Wynn had a solid-tyred International truck issued to him which he was able to use for other jobs like carting wool, cocksfoot, etc. The creamery round meant that three times a week he drove around all the bays picking up the 12 gallon and 22 gallon cans put out by farmers, although in some places there was a common collection point. Three more days covered the local area. The cream was delivered to catch the train from Little River to Christchurch every day. Nellie did sewing, knitting and gardening to help the family finances. The couple had one child - Arnold, born in 1924. In the early 1930s the family offered board to the local schoolteacher. This went on for many years and was a boost to the budget. When the old International truck had done about 250,000 miles it was replaced with a modern pneumatic-tyred one and the old truck was transferred to work on the plains. Her new driver must have been a more aggressive type, because in the first week the drive-shaft broke and drove itself through the desk and destroyed the truck. Wynn and Nellie rented a sheep run in Western Valley and later, after the truck job ceased, another farm in Okuti Valley was added and the family moved there. Nellie was very active in Country Women’s Institute and other committees, and gave Wynn a lot of help over the years with his service to the annual A&P Show. Wynn died in 1970. Arnold went to Christchurch Boys High School, and then to Canterbury College which was a subsidiary of the University of New Zealand. He was one of the first in the district to make it to tertiary qualifications, and after some years in the DSIR gained MSc as a part-time student.

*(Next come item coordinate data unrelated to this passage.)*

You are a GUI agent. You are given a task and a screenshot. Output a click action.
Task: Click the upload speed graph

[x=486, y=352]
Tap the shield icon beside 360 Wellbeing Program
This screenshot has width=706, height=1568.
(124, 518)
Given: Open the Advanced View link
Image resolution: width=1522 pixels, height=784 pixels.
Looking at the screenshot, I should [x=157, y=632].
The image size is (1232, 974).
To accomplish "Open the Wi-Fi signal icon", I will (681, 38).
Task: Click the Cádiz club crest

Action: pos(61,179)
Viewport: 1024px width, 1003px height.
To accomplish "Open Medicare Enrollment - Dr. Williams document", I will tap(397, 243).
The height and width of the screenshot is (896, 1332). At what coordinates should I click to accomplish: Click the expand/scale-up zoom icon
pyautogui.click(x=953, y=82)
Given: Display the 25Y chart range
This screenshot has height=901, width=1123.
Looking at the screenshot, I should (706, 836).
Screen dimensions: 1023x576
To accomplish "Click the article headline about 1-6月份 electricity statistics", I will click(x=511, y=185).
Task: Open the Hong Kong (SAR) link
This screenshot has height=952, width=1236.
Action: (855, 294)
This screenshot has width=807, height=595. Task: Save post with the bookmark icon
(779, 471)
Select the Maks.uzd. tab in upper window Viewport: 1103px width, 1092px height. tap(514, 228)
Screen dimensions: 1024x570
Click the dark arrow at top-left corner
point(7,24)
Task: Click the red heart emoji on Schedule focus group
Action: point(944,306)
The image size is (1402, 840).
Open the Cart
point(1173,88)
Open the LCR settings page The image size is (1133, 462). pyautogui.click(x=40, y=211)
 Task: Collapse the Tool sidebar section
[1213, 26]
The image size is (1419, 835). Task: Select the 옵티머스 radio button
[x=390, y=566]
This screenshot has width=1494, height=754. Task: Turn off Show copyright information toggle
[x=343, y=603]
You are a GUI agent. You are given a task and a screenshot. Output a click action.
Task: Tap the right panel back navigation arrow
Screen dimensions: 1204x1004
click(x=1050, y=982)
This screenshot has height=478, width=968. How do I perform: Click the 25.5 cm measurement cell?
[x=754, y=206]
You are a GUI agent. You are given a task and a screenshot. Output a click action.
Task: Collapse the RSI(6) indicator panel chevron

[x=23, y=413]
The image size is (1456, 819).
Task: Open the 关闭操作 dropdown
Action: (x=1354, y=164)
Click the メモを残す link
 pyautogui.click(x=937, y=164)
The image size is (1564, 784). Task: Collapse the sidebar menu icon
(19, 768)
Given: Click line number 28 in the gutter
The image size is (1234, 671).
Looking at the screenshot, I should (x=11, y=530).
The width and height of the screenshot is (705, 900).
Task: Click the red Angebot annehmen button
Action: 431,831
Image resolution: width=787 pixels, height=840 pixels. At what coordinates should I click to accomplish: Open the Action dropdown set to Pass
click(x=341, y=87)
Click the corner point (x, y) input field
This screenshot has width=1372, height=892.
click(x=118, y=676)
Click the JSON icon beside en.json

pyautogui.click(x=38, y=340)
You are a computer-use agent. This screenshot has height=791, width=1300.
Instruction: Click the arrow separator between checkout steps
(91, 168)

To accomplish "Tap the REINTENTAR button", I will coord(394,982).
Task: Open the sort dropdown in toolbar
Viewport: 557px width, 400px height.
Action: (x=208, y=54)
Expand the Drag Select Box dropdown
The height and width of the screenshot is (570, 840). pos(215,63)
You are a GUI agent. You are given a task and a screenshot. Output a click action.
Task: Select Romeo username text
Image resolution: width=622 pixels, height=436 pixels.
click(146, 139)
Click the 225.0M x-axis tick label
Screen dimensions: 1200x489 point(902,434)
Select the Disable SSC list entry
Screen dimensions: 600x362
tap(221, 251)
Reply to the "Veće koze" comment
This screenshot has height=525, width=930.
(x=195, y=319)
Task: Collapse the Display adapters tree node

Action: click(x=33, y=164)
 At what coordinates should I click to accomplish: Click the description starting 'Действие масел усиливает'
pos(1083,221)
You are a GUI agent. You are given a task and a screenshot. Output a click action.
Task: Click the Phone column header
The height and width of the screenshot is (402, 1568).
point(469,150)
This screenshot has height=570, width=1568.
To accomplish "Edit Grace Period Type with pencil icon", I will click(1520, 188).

HAZEL PEARL: Hazel married Syd Nicholas, a butcher of Temuka, in 1924 when she was 23. He died in 1927 and Hazel later married again to Bill Mullaly who was working on threshing mills around South Canterbury. The couple moved to Greymouth where Bill worked as a plumber and there they had five children: Dawn (1927), Gae(1929), Billee (1931), Barry (1933) and Bryan (1940). Bill also helped to build the hotel at Milford. He died in 1944 aged 49 and Hazel and her children moved back to Christchurch. Hazel had been widowed twice by the time she was 49 - she did not marry again. She stayed in Christchurch for the rest of her life and died there in 1996 aged 95.